[Stored records]
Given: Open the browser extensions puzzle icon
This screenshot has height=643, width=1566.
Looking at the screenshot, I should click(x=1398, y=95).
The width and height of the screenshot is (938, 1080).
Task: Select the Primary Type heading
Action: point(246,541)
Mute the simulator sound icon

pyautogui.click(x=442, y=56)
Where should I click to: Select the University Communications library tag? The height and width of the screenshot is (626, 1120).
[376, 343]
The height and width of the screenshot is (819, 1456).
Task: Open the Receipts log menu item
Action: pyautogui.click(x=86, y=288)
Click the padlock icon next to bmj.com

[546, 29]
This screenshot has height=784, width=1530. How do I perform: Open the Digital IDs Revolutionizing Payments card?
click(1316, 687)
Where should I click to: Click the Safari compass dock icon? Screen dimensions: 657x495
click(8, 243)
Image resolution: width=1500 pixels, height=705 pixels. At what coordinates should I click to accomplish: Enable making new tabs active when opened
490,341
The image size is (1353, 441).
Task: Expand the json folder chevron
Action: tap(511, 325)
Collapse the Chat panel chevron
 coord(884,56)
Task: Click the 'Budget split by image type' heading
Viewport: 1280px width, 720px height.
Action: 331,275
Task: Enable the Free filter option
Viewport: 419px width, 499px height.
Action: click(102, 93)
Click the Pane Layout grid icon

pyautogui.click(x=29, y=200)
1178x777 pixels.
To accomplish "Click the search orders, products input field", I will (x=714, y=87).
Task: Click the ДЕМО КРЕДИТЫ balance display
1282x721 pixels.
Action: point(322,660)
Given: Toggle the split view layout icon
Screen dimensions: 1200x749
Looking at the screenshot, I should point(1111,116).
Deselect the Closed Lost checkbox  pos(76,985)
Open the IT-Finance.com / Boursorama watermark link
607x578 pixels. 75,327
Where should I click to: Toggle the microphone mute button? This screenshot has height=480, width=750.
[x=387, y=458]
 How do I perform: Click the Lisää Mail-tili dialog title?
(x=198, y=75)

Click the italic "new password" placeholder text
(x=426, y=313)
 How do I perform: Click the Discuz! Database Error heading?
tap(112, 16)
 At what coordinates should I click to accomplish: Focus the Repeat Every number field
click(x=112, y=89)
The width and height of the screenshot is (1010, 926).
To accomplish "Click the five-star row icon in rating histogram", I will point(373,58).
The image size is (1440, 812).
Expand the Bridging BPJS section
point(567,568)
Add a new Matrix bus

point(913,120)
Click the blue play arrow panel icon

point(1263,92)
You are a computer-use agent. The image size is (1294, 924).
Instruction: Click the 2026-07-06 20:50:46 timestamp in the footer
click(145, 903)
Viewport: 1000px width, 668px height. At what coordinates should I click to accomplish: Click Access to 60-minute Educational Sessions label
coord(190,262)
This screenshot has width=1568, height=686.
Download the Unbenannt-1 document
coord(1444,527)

(Work to be completed): Of the entries listed above, reproduce only the lines starting at the line containing "Image resolution: width=1500" and ending at the line containing "The image size is (1440, 812).". Include both, exactly as they stand.

(Reply to the exercise):
Image resolution: width=1500 pixels, height=705 pixels. At what coordinates should I click to accomplish: Enable making new tabs active when opened
490,341
The image size is (1353, 441).
Task: Expand the json folder chevron
Action: tap(511, 325)
Collapse the Chat panel chevron
 coord(884,56)
Task: Click the 'Budget split by image type' heading
Viewport: 1280px width, 720px height.
Action: 331,275
Task: Enable the Free filter option
Viewport: 419px width, 499px height.
Action: click(102, 93)
Click the Pane Layout grid icon

pyautogui.click(x=29, y=200)
1178x777 pixels.
To accomplish "Click the search orders, products input field", I will (x=714, y=87).
Task: Click the ДЕМО КРЕДИТЫ balance display
1282x721 pixels.
Action: point(322,660)
Given: Toggle the split view layout icon
Screen dimensions: 1200x749
Looking at the screenshot, I should point(1111,116).
Deselect the Closed Lost checkbox  pos(76,985)
Open the IT-Finance.com / Boursorama watermark link
607x578 pixels. 75,327
Where should I click to: Toggle the microphone mute button? This screenshot has height=480, width=750.
[x=387, y=458]
 How do I perform: Click the Lisää Mail-tili dialog title?
(x=198, y=75)

Click the italic "new password" placeholder text
(x=426, y=313)
 How do I perform: Click the Discuz! Database Error heading?
tap(112, 16)
 At what coordinates should I click to accomplish: Focus the Repeat Every number field
click(x=112, y=89)
The width and height of the screenshot is (1010, 926).
To accomplish "Click the five-star row icon in rating histogram", I will point(373,58).
The image size is (1440, 812).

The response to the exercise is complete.